» **Data supplied**:
———

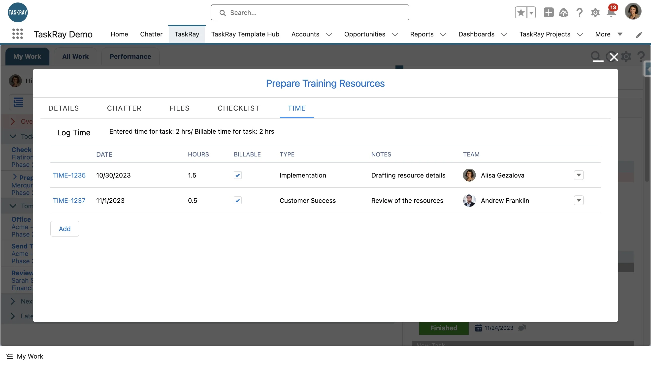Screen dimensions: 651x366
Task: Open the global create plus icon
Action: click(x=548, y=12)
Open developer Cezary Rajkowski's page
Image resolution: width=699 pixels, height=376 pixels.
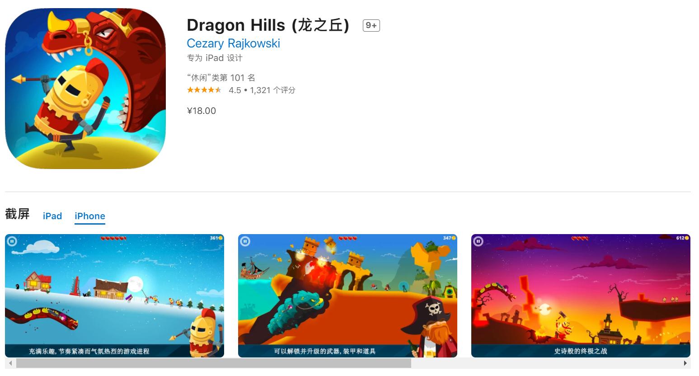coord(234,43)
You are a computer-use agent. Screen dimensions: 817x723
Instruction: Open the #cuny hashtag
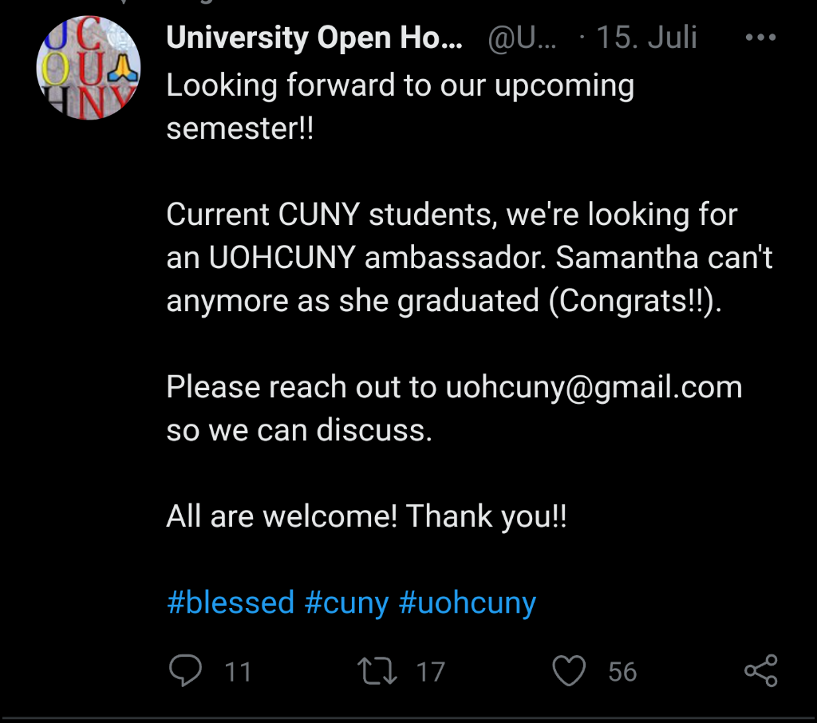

———

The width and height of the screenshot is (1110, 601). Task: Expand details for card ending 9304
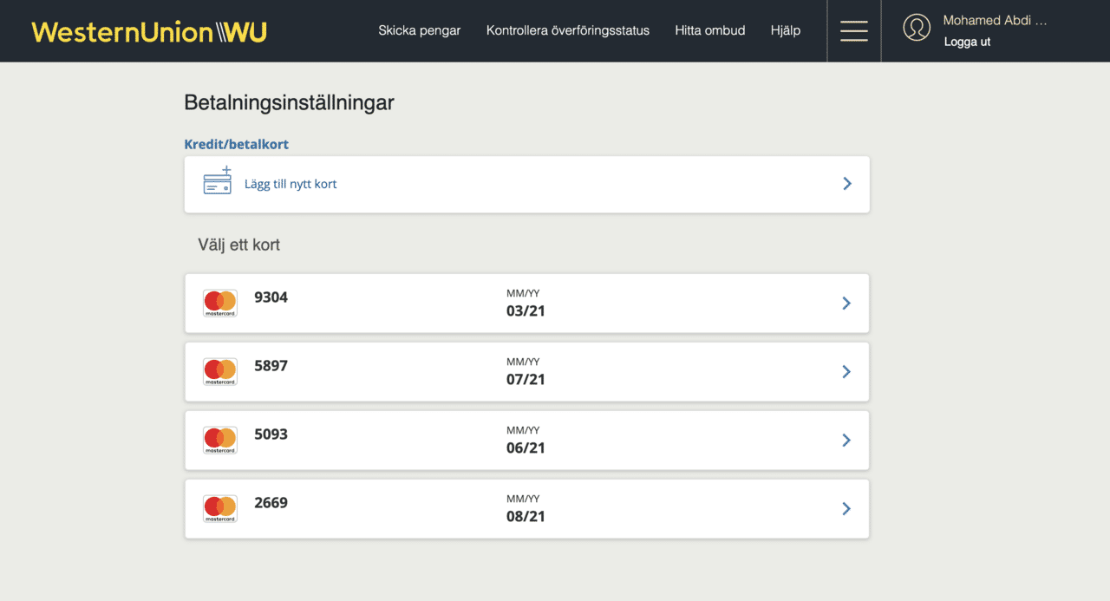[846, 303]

———

» **Problem details**: Please list every line above that contains the string "width", copying each one in full.

» **Response for this exercise**:
Image resolution: width=699 pixels, height=376 pixels.
The width and height of the screenshot is (1110, 601). Task: Expand details for card ending 9304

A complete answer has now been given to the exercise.